Google-cloud-python: Speech: long audio files produce error

Created on 26 Dec 2018 · 11Comments · Source: googleapis/google-cloud-python

I got an error message None Unexpected state: Long-running operation had neither response nor error set. when I tried using long_running_recognize() function for long audio files (> 1h). Some files worked correctly, but most of the long files gave me the error message. I tried a 1m 30s long audio file using the same function, then it works. But when I tried more than 1 hour files, it mostly failed.

Environment details

API - Speech
OS - macOS
Python version

$ python3 --version
Python 3.7.0

google-cloud-speech version

$ pip3 show google-cloud-speech
Name: google-cloud-speech
Version: 0.36.0

Description

I am making a word detection python script for counting the occurrence of target Korean word.
The input audio files are recorded using the same mobile app, and are continuously stored in the cloud storage.
All files have exactly same length (6 hours) and the same encoding/file format.

For instance, I have two 6 hour raw audio files:

A.wav
B.wav

Both of the files have same encoding options:

Sample rate: 44100Hz
Channel: Mono
Encoding: Raw (16-bit signed, little endian)
Length: Exactly 6 hours (= 360 min = 360 * 60 sec)

long_running_recognize() function in python (and gcloud ml speech recognize-long-running in gcloud command) in Google Cloud Speech API only supports maximum 3 hours length, I cut those files into 1, 2, 3 hours using Audacity:

A_1h.wav
A_2h.wav
A_3h.wav
B_1h.wav
B_2h.wav
B_3h.wav

Steps to reproduce

Not clear, but in my case, most of long audio files (> 1h) which include non-English conversation produce the errors.

Code example

I ran the following python code, and the 5 files except A_2h.wav give me a same error. A_2h.wav works properly, and returns transcript and confidence values.

Data lines:
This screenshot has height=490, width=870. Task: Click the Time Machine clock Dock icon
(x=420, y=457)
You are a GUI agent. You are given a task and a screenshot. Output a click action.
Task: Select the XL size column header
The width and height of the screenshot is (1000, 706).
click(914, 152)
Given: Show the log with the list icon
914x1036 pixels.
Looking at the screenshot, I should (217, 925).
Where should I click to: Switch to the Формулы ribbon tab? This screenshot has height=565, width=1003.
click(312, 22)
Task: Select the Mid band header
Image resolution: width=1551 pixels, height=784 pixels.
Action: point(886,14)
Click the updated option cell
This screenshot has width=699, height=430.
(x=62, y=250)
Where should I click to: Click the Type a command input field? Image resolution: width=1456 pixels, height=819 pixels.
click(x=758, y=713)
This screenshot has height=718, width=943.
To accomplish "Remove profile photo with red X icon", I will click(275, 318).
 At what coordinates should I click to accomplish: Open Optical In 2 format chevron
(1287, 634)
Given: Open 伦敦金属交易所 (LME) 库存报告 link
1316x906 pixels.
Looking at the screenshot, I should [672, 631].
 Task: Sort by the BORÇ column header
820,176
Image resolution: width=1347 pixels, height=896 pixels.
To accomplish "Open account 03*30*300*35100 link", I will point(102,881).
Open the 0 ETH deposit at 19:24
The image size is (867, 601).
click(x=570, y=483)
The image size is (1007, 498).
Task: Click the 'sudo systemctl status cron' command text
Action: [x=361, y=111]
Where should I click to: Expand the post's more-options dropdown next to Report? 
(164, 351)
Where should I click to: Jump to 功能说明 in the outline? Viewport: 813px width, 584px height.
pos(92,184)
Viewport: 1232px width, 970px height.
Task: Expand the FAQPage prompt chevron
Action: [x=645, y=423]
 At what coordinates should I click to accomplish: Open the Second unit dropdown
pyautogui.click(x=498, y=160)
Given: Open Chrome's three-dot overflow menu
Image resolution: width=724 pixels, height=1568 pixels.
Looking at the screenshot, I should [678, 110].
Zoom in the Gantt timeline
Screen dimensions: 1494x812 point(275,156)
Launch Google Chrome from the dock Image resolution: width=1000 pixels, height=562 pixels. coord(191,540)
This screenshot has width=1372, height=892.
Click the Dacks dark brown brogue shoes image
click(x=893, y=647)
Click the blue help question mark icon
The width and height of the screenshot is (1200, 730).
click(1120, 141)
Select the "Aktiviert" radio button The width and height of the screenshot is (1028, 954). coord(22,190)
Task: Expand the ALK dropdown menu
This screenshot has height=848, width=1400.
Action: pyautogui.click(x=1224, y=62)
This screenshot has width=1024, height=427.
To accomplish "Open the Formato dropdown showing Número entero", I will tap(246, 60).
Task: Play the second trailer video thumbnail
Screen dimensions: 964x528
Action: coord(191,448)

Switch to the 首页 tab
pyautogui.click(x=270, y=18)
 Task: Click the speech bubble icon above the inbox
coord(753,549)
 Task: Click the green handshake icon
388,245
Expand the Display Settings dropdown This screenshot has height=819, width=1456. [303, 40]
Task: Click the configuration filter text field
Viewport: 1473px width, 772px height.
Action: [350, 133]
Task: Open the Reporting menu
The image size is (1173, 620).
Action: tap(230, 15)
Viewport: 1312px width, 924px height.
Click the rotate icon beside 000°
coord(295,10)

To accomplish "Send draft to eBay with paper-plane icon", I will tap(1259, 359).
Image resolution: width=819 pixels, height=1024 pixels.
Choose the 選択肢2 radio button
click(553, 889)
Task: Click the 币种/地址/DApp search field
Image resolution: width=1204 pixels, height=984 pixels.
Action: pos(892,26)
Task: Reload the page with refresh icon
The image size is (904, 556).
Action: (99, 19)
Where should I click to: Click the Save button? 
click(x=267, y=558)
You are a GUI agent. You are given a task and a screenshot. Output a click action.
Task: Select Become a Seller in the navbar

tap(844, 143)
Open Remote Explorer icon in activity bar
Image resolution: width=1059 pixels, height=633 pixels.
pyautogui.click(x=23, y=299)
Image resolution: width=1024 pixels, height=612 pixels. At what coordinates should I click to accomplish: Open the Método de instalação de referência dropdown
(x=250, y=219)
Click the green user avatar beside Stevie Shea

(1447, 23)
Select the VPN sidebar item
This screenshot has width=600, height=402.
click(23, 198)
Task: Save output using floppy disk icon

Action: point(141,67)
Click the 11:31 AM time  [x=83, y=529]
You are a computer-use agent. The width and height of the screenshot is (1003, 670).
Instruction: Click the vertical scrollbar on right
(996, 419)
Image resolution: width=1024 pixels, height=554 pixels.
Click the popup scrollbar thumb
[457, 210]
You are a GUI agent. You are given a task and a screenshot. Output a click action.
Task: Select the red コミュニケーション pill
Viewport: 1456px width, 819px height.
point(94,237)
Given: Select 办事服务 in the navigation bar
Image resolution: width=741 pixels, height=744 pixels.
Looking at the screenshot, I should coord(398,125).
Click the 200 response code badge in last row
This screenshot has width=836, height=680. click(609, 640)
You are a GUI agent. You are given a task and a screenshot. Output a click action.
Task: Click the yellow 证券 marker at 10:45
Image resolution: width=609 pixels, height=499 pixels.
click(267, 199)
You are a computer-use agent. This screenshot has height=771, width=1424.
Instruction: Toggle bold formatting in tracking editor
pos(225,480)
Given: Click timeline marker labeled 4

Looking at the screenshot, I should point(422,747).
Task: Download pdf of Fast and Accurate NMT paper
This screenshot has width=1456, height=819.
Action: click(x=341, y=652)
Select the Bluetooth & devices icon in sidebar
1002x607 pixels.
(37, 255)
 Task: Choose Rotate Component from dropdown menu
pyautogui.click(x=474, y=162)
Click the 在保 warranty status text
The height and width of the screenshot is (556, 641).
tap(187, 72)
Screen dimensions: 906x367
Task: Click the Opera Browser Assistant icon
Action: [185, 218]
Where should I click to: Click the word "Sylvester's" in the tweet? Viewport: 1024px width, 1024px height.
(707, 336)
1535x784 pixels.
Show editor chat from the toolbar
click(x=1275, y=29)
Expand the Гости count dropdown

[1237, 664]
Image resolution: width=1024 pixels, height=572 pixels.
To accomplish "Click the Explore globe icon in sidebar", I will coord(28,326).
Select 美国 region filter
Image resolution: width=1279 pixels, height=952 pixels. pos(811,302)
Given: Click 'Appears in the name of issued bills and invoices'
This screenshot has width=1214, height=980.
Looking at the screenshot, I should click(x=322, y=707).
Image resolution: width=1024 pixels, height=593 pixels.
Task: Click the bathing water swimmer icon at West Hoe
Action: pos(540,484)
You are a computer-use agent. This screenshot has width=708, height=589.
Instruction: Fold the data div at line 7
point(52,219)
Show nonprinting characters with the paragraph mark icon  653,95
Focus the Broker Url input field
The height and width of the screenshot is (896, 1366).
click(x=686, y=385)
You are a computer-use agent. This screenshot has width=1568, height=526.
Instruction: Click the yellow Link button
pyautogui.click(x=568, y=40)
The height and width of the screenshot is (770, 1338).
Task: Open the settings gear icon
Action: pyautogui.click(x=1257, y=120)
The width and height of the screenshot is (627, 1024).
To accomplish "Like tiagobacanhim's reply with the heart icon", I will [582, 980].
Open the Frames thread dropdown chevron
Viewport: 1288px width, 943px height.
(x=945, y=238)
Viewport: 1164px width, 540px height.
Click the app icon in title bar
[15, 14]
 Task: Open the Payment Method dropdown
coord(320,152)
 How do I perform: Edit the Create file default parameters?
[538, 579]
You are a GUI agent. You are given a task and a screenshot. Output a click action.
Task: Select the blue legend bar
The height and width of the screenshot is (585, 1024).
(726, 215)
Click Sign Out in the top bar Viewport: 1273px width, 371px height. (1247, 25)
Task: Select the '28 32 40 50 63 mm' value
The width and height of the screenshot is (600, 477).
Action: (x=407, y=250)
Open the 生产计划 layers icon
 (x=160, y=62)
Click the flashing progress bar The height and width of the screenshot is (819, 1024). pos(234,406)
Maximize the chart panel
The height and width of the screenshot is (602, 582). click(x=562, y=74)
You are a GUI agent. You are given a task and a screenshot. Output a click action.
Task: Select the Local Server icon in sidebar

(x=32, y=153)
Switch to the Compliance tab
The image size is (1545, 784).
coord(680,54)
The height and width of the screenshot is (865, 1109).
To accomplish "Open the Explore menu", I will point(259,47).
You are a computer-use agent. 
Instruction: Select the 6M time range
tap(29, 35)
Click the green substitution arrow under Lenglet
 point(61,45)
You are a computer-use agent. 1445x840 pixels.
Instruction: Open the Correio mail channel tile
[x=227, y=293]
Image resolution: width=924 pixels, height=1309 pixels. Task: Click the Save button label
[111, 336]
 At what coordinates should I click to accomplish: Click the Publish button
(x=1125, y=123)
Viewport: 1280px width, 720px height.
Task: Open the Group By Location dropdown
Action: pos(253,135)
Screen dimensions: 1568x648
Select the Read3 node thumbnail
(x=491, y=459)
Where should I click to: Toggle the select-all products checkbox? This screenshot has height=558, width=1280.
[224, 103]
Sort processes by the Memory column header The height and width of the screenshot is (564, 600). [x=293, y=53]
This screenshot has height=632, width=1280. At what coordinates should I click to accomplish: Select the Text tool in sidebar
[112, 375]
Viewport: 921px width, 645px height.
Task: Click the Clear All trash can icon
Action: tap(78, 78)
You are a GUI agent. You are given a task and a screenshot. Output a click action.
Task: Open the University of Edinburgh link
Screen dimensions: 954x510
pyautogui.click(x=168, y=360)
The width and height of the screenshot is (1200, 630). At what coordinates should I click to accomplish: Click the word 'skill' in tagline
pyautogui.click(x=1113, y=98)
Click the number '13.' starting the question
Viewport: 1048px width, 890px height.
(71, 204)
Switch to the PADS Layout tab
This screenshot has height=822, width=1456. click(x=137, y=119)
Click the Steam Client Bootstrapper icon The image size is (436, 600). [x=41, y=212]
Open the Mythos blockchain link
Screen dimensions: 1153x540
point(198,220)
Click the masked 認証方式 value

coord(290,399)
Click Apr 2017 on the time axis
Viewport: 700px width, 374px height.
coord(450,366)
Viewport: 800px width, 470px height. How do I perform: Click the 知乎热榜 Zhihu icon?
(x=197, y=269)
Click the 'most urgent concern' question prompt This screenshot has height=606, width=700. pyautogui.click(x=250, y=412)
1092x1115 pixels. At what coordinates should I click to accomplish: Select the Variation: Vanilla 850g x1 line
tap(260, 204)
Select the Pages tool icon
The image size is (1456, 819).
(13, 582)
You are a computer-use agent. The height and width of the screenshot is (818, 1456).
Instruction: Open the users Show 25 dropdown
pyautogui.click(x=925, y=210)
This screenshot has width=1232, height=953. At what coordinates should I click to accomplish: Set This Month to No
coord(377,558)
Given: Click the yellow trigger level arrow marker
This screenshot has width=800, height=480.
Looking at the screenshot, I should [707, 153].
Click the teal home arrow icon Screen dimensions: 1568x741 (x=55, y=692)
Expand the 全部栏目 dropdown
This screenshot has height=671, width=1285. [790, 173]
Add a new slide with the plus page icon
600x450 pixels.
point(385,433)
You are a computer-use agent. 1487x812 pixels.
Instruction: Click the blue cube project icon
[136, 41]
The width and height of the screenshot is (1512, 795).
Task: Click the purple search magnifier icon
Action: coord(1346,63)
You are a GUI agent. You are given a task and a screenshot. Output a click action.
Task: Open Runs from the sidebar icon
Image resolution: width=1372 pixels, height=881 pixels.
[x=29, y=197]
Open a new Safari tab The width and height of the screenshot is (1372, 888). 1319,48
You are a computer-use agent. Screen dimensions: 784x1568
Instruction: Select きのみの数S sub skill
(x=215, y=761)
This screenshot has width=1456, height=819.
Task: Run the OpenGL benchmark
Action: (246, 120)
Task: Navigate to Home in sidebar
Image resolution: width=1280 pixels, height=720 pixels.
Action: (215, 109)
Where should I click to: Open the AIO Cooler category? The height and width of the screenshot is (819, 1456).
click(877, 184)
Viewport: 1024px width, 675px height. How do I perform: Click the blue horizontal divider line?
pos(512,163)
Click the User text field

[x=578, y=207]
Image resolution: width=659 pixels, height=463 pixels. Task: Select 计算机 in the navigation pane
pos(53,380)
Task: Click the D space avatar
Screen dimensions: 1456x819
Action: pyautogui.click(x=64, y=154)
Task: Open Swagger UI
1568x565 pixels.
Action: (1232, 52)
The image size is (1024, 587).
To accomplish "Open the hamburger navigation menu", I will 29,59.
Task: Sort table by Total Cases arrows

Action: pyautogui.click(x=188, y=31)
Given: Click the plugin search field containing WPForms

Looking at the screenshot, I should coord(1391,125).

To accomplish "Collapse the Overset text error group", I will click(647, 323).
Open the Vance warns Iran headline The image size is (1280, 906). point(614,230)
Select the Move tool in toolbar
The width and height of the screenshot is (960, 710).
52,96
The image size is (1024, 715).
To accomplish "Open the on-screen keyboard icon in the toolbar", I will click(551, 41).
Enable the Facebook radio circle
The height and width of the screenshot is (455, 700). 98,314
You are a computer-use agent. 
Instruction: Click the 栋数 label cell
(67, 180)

→ Required tasks:
(a) Set down the stretch of the issue report from "google-cloud-speech version" through "the cloud storage.", word for word.
(b) According to the issue report, which of the cut audio files worked properly and returned transcript and confidence values?
Rely only on the issue report itself and on no outside source.

→ Answers below:
(a)
google-cloud-speech version

$ pip3 show google-cloud-speech
Name: google-cloud-speech
Version: 0.36.0

Description

I am making a word detection python script for counting the occurrence of target Korean word.
The input audio files are recorded using the same mobile app, and are continuously stored in the cloud storage.

(b) A_2h.wav